Stored data entries
☆ ☆ ☆ ☆
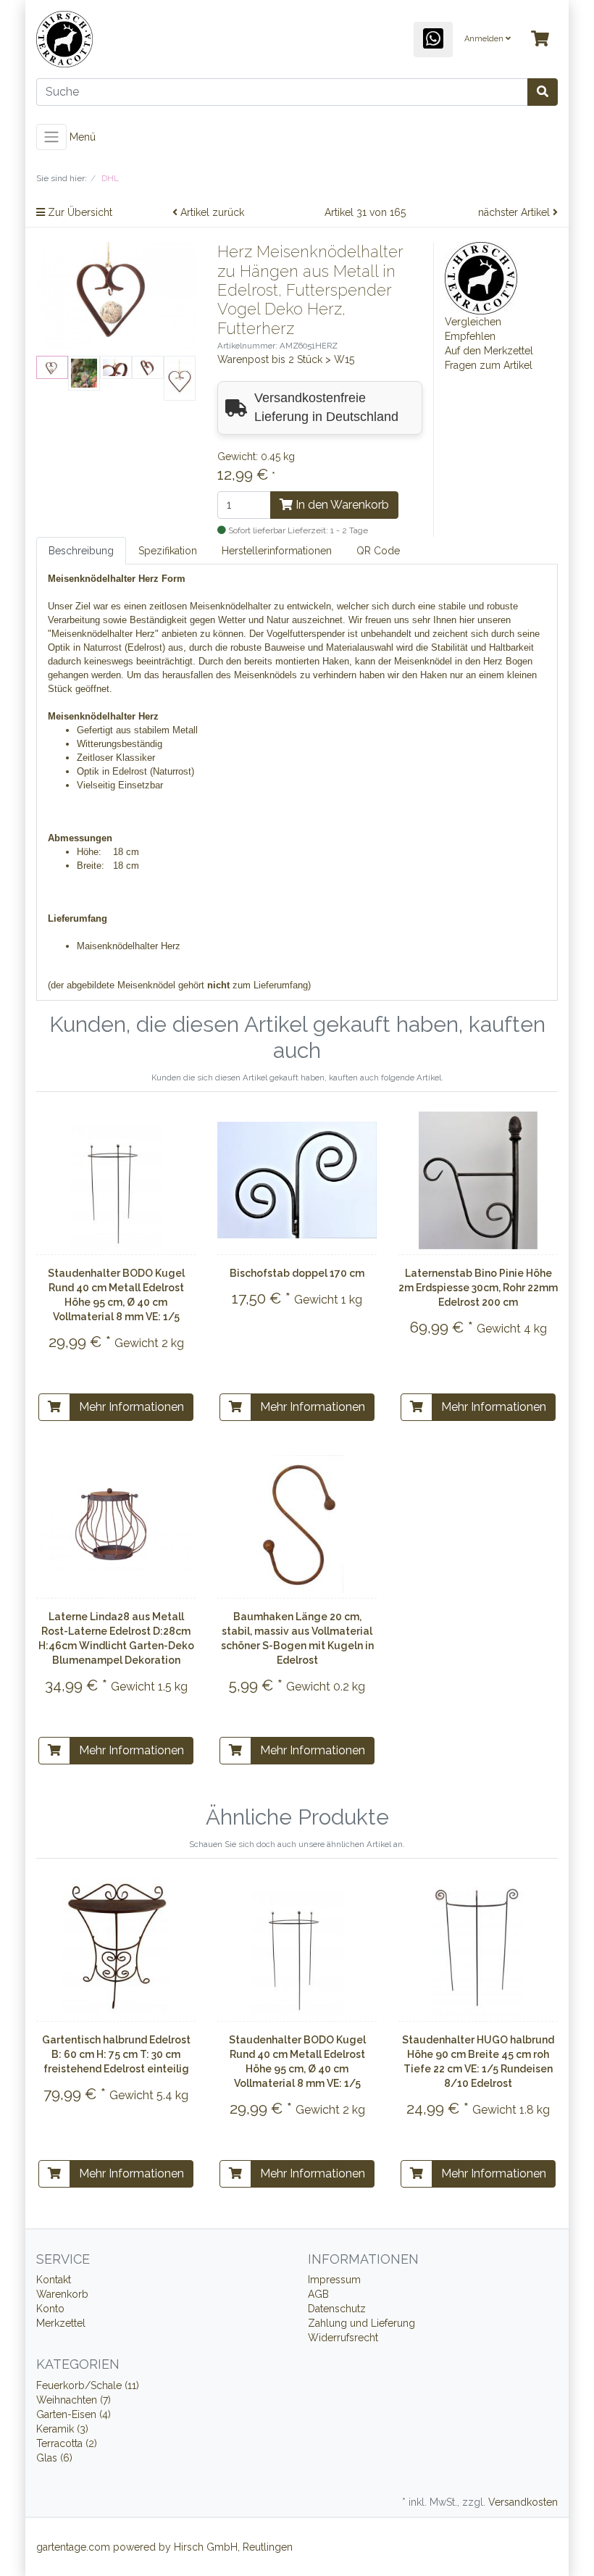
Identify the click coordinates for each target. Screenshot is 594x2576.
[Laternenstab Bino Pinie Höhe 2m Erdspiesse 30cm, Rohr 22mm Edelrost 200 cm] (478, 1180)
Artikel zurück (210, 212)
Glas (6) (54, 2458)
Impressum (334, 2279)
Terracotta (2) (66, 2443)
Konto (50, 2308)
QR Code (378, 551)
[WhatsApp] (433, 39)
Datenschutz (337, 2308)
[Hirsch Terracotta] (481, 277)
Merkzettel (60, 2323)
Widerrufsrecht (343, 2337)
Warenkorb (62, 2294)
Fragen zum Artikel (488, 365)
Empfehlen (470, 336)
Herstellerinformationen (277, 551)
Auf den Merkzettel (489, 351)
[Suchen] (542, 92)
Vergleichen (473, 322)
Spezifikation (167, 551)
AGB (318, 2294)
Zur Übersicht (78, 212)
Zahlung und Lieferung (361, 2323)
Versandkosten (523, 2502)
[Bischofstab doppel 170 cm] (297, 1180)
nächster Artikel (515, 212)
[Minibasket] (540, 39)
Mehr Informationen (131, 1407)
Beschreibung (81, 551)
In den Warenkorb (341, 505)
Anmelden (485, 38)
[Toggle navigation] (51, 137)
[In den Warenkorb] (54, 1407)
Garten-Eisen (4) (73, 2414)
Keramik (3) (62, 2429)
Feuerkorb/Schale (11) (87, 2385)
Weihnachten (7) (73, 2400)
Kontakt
☆ ☆ ☆ ☆
ASSIGNMENT =
Without the pictures, print all of the records exactly.

SOLUTION TO THIS EXERCISE =
Identify the click coordinates for each target. Screenshot is 594x2576.
[Laternenstab Bino Pinie Höhe 2m Erdspiesse 30cm, Rohr 22mm Edelrost 200 cm] (478, 1180)
Artikel zurück (210, 212)
Glas (6) (54, 2458)
Impressum (334, 2279)
Terracotta (2) (66, 2443)
Konto (50, 2308)
QR Code (378, 551)
[WhatsApp] (433, 39)
Datenschutz (337, 2308)
[Hirsch Terracotta] (481, 277)
Merkzettel (60, 2323)
Widerrufsrecht (343, 2337)
Warenkorb (62, 2294)
Fragen zum Artikel (488, 365)
Empfehlen (470, 336)
Herstellerinformationen (277, 551)
Auf den Merkzettel (489, 351)
[Suchen] (542, 92)
Vergleichen (473, 322)
Spezifikation (167, 551)
AGB (318, 2294)
Zur Übersicht (78, 212)
Zahlung und Lieferung (361, 2323)
Versandkosten (523, 2502)
[Bischofstab doppel 170 cm] (297, 1180)
nächster Artikel (515, 212)
[Minibasket] (540, 39)
Mehr Informationen (131, 1407)
Beschreibung (81, 551)
In den Warenkorb (341, 505)
Anmelden (485, 38)
[Toggle navigation] (51, 137)
[In den Warenkorb] (54, 1407)
Garten-Eisen (4) (73, 2414)
Keramik (3) (62, 2429)
Feuerkorb/Schale (11) (87, 2385)
Weihnachten (7) (73, 2400)
Kontakt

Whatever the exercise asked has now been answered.